Anthony Bourdain has always been allured by the sanctuary that is the kitchen. Despite background, upbringing, context, and culture, in the kitchen chefs of all shapes and sizes must put their differences aside in the name of creating something beautiful. Our classrooms must mimic the sanctity of the kitchen. Our kids, tattoos and all, should enter our classrooms knowing that they are part of something bigger than themselves and that their participation in the learning ecosystem is vital and valuable. When we create this type of culture within our classrooms, all of a sudden, differences become our shared strengths and everyone is moving forward in the name of making something beautiful.

4) “Just because someone you work with is a miserable, treacherous, self-serving, capricious and corrupt asshole shouldn't prevent you from enjoying their company, working with them or finding them entertaining.” 


Ultimately, we are the gatekeepers to our own happiness. Working near and around the miserable and intolerable people of the world is true regardless of your profession of choice. Education is not immune to the capricious. In fact, they're often drawn to it! As such, good teachers are the ones that remind themselves daily to rise above and work alongside these self-serving jerks in the name of serving kids as best they possibly can. When conversation in the teacher lounge turns to kid bashing, strive to be the one that reminds the group why they’re here. We do not have to allow other’s negativity to seep into our mood. Instead, we can become the infectious positive light to pierce the darkness.

 5) “I mean, when somebody’s offering you food, they’re telling you a story. They’re telling you what they like, who they are. Presumably, it’s a proud reflection of their culture, their history, often a very tough history. You turn your nose up at that important moment, the whole relationship changes, and it will never be the same.”


If nothing else, Anthony Bourdain understood the grave responsibility he possessed by simply accepting a plate of food from someone. He treated the act with utmost reverence and seriousness. He did this because he understood that what was being offered was much more than the ingredients themselves. Instead, every meal contained a person’s culture and identity.

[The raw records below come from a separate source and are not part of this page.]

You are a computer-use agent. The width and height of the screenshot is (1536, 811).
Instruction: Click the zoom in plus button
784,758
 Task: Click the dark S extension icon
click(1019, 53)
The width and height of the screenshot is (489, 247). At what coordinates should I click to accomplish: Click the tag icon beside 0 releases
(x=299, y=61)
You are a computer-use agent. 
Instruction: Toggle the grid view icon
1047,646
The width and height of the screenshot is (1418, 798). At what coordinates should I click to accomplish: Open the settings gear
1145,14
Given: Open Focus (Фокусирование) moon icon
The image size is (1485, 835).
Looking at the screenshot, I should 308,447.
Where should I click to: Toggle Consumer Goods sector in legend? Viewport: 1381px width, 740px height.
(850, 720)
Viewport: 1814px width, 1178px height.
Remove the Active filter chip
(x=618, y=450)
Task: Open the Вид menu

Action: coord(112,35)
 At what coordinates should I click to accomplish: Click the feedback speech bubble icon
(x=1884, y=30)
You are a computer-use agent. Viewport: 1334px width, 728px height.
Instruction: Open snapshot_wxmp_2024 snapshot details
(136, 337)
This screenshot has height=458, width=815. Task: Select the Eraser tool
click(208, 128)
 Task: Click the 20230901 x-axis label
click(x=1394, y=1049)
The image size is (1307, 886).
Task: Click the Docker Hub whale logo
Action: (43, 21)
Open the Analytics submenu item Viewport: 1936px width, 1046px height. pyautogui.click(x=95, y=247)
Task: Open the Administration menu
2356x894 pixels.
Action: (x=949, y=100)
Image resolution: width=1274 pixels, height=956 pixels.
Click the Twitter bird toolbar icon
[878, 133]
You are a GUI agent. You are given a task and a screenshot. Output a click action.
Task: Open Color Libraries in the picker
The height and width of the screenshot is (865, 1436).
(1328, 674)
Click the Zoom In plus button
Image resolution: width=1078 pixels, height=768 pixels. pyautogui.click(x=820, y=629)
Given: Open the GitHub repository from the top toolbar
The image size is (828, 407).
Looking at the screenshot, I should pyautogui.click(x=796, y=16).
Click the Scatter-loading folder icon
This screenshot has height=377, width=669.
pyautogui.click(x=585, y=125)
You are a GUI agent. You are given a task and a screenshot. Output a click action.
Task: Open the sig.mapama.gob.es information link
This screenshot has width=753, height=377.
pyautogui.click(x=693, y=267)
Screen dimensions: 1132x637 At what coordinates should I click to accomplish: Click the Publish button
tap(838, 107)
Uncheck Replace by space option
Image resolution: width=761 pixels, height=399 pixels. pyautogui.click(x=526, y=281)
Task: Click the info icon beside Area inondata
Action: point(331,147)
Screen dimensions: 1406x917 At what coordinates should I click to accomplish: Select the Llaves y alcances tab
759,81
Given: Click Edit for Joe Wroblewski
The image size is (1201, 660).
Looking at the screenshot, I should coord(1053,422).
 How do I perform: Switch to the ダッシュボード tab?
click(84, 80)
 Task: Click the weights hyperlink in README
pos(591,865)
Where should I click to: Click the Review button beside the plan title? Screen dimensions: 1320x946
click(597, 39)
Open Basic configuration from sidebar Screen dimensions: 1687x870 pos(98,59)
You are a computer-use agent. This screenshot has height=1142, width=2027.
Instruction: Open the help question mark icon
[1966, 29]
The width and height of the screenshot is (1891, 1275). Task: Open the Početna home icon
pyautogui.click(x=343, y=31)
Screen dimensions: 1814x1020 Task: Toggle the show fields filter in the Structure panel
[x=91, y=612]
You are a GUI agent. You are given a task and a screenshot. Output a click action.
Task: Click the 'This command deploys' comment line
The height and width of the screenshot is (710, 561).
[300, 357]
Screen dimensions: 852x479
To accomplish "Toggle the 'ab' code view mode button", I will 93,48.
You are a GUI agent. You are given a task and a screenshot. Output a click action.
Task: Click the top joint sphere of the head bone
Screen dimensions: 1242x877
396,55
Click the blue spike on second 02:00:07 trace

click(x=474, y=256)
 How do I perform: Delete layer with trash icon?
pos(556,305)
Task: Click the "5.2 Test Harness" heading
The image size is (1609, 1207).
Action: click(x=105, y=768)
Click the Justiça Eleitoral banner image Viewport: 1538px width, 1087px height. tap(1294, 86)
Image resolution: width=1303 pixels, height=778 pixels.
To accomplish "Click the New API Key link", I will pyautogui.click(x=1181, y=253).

To deny the meal was to deny the person of their personhood. In the same way, students often give us insights into their culture and identity through little, seemingly insignificant acts. If we aren’t paying close attention, we may miss out on the opportunity to connect with a child and affirm their personhood. Therefore, we must find value in the things our kids value. Instead of prescribing them what to care about, stay quiet and listen to learn what is important to them. By doing so, you tell your students that they matter and are loved just the way they are.